### INPUT MATERIAL
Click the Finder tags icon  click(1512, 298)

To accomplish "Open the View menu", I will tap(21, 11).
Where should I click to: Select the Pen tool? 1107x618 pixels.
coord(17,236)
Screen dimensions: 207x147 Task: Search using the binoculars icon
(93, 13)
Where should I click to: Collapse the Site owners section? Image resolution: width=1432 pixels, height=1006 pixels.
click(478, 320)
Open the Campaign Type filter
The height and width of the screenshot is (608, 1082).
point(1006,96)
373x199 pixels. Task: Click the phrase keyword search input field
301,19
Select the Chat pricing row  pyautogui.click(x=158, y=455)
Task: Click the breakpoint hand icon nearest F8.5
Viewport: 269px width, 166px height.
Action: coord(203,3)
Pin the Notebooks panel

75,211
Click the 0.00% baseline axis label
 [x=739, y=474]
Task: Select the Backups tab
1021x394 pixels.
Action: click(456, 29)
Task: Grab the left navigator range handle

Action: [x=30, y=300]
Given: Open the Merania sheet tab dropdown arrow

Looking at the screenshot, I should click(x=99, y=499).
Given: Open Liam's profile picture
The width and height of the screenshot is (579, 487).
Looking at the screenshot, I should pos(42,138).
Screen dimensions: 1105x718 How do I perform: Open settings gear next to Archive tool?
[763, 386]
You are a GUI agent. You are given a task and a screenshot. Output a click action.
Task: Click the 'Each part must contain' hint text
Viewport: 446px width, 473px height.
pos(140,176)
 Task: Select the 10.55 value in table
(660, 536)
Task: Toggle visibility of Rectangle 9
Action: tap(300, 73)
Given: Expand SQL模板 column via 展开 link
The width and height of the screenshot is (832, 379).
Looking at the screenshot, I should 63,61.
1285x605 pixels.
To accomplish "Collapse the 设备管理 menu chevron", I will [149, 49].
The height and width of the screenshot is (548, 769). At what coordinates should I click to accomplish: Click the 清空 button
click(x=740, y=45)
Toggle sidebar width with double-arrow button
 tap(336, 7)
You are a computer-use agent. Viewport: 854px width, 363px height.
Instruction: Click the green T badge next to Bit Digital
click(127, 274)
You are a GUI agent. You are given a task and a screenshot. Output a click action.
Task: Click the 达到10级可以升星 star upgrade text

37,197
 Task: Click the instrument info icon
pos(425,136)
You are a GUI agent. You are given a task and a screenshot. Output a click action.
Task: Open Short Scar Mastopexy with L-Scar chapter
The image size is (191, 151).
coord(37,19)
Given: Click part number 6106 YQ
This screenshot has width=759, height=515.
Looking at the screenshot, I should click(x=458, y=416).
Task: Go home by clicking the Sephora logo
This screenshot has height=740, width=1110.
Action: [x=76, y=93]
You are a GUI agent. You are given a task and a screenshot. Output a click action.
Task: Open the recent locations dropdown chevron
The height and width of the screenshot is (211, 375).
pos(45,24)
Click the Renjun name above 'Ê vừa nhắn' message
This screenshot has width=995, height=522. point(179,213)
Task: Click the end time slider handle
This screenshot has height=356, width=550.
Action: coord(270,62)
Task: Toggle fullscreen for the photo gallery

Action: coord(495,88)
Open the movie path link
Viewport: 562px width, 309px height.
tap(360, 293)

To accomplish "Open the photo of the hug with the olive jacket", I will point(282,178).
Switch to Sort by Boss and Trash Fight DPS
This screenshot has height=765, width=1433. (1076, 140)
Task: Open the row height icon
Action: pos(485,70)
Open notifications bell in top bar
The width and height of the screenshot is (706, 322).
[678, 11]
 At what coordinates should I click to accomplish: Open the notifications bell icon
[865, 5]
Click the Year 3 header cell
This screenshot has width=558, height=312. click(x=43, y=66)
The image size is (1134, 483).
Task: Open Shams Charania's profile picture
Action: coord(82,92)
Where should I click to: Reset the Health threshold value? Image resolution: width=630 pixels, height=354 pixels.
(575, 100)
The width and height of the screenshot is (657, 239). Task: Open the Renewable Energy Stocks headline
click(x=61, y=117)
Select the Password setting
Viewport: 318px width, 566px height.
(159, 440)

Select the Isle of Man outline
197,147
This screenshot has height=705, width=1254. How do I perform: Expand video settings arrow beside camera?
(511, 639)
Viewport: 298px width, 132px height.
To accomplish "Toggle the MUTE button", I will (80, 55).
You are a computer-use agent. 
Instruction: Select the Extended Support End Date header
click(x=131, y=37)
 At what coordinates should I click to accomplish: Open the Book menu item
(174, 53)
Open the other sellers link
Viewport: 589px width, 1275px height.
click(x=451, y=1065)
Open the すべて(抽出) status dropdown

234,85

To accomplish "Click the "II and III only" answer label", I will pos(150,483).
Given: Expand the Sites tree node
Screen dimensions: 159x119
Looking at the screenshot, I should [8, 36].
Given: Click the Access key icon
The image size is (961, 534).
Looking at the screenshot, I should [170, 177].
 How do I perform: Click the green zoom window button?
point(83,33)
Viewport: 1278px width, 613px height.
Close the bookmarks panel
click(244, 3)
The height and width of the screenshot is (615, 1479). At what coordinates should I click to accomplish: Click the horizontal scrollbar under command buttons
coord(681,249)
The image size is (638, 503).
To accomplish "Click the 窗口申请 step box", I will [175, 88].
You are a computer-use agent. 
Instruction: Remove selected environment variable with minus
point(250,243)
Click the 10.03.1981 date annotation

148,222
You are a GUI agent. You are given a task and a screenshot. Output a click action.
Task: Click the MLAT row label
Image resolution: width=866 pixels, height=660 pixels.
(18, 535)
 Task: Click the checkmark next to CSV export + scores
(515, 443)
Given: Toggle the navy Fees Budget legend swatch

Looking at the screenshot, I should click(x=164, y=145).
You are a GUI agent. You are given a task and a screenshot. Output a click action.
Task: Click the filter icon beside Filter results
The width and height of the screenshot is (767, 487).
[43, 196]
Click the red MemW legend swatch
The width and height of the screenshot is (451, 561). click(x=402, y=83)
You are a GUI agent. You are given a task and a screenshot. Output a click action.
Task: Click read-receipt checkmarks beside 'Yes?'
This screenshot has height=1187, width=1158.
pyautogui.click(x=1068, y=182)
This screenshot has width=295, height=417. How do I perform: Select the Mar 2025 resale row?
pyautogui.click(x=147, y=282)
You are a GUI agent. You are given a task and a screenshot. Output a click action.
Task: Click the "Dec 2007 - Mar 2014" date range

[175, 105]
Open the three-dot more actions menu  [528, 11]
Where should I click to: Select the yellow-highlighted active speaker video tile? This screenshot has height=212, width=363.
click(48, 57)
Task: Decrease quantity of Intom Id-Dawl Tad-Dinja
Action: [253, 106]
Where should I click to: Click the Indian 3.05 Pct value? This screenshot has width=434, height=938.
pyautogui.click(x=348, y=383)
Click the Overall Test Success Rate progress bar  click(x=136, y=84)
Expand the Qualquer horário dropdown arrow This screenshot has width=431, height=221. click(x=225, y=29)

### INSTRUCTIONS TO FOLLOW
Your reply should repeat the entire listing, word for word and complete.

### ANSWER FOR THE TASK
Click the Finder tags icon  click(1512, 298)

To accomplish "Open the View menu", I will tap(21, 11).
Where should I click to: Select the Pen tool? 1107x618 pixels.
coord(17,236)
Screen dimensions: 207x147 Task: Search using the binoculars icon
(93, 13)
Where should I click to: Collapse the Site owners section? Image resolution: width=1432 pixels, height=1006 pixels.
click(478, 320)
Open the Campaign Type filter
The height and width of the screenshot is (608, 1082).
point(1006,96)
373x199 pixels. Task: Click the phrase keyword search input field
301,19
Select the Chat pricing row  pyautogui.click(x=158, y=455)
Task: Click the breakpoint hand icon nearest F8.5
Viewport: 269px width, 166px height.
Action: coord(203,3)
Pin the Notebooks panel

75,211
Click the 0.00% baseline axis label
 [x=739, y=474]
Task: Select the Backups tab
1021x394 pixels.
Action: click(456, 29)
Task: Grab the left navigator range handle

Action: [x=30, y=300]
Given: Open the Merania sheet tab dropdown arrow

Looking at the screenshot, I should click(x=99, y=499).
Given: Open Liam's profile picture
The width and height of the screenshot is (579, 487).
Looking at the screenshot, I should pos(42,138).
Screen dimensions: 1105x718 How do I perform: Open settings gear next to Archive tool?
[763, 386]
You are a GUI agent. You are given a task and a screenshot. Output a click action.
Task: Click the 'Each part must contain' hint text
Viewport: 446px width, 473px height.
pos(140,176)
 Task: Select the 10.55 value in table
(660, 536)
Task: Toggle visibility of Rectangle 9
Action: tap(300, 73)
Given: Expand SQL模板 column via 展开 link
The width and height of the screenshot is (832, 379).
Looking at the screenshot, I should 63,61.
1285x605 pixels.
To accomplish "Collapse the 设备管理 menu chevron", I will [149, 49].
The height and width of the screenshot is (548, 769). At what coordinates should I click to accomplish: Click the 清空 button
click(x=740, y=45)
Toggle sidebar width with double-arrow button
 tap(336, 7)
You are a computer-use agent. Viewport: 854px width, 363px height.
Instruction: Click the green T badge next to Bit Digital
click(127, 274)
You are a GUI agent. You are given a task and a screenshot. Output a click action.
Task: Click the 达到10级可以升星 star upgrade text

37,197
 Task: Click the instrument info icon
pos(425,136)
You are a GUI agent. You are given a task and a screenshot. Output a click action.
Task: Open Short Scar Mastopexy with L-Scar chapter
The image size is (191, 151).
coord(37,19)
Given: Click part number 6106 YQ
This screenshot has width=759, height=515.
Looking at the screenshot, I should click(x=458, y=416).
Task: Go home by clicking the Sephora logo
This screenshot has height=740, width=1110.
Action: [x=76, y=93]
You are a GUI agent. You are given a task and a screenshot. Output a click action.
Task: Open the recent locations dropdown chevron
The height and width of the screenshot is (211, 375).
pos(45,24)
Click the Renjun name above 'Ê vừa nhắn' message
This screenshot has width=995, height=522. point(179,213)
Task: Click the end time slider handle
This screenshot has height=356, width=550.
Action: coord(270,62)
Task: Toggle fullscreen for the photo gallery

Action: coord(495,88)
Open the movie path link
Viewport: 562px width, 309px height.
tap(360, 293)

To accomplish "Open the photo of the hug with the olive jacket", I will point(282,178).
Switch to Sort by Boss and Trash Fight DPS
This screenshot has height=765, width=1433. (1076, 140)
Task: Open the row height icon
Action: pos(485,70)
Open notifications bell in top bar
The width and height of the screenshot is (706, 322).
[678, 11]
 At what coordinates should I click to accomplish: Open the notifications bell icon
[865, 5]
Click the Year 3 header cell
This screenshot has width=558, height=312. click(x=43, y=66)
The image size is (1134, 483).
Task: Open Shams Charania's profile picture
Action: coord(82,92)
Where should I click to: Reset the Health threshold value? Image resolution: width=630 pixels, height=354 pixels.
(575, 100)
The width and height of the screenshot is (657, 239). Task: Open the Renewable Energy Stocks headline
click(x=61, y=117)
Select the Password setting
Viewport: 318px width, 566px height.
(159, 440)

Select the Isle of Man outline
197,147
This screenshot has height=705, width=1254. How do I perform: Expand video settings arrow beside camera?
(511, 639)
Viewport: 298px width, 132px height.
To accomplish "Toggle the MUTE button", I will (80, 55).
You are a computer-use agent. 
Instruction: Select the Extended Support End Date header
click(x=131, y=37)
 At what coordinates should I click to accomplish: Open the Book menu item
(174, 53)
Open the other sellers link
Viewport: 589px width, 1275px height.
click(x=451, y=1065)
Open the すべて(抽出) status dropdown

234,85

To accomplish "Click the "II and III only" answer label", I will pos(150,483).
Given: Expand the Sites tree node
Screen dimensions: 159x119
Looking at the screenshot, I should [8, 36].
Given: Click the Access key icon
The image size is (961, 534).
Looking at the screenshot, I should [170, 177].
 How do I perform: Click the green zoom window button?
point(83,33)
Viewport: 1278px width, 613px height.
Close the bookmarks panel
click(244, 3)
The height and width of the screenshot is (615, 1479). At what coordinates should I click to accomplish: Click the horizontal scrollbar under command buttons
coord(681,249)
The image size is (638, 503).
To accomplish "Click the 窗口申请 step box", I will [175, 88].
You are a computer-use agent. 
Instruction: Remove selected environment variable with minus
point(250,243)
Click the 10.03.1981 date annotation

148,222
You are a GUI agent. You are given a task and a screenshot. Output a click action.
Task: Click the MLAT row label
Image resolution: width=866 pixels, height=660 pixels.
(18, 535)
 Task: Click the checkmark next to CSV export + scores
(515, 443)
Given: Toggle the navy Fees Budget legend swatch

Looking at the screenshot, I should click(x=164, y=145).
You are a GUI agent. You are given a task and a screenshot. Output a click action.
Task: Click the filter icon beside Filter results
The width and height of the screenshot is (767, 487).
[43, 196]
Click the red MemW legend swatch
The width and height of the screenshot is (451, 561). click(x=402, y=83)
You are a GUI agent. You are given a task and a screenshot. Output a click action.
Task: Click read-receipt checkmarks beside 'Yes?'
This screenshot has height=1187, width=1158.
pyautogui.click(x=1068, y=182)
This screenshot has width=295, height=417. How do I perform: Select the Mar 2025 resale row?
pyautogui.click(x=147, y=282)
You are a GUI agent. You are given a task and a screenshot. Output a click action.
Task: Click the "Dec 2007 - Mar 2014" date range

[175, 105]
Open the three-dot more actions menu  [528, 11]
Where should I click to: Select the yellow-highlighted active speaker video tile? This screenshot has height=212, width=363.
click(48, 57)
Task: Decrease quantity of Intom Id-Dawl Tad-Dinja
Action: [253, 106]
Where should I click to: Click the Indian 3.05 Pct value? This screenshot has width=434, height=938.
pyautogui.click(x=348, y=383)
Click the Overall Test Success Rate progress bar  click(x=136, y=84)
Expand the Qualquer horário dropdown arrow This screenshot has width=431, height=221. click(x=225, y=29)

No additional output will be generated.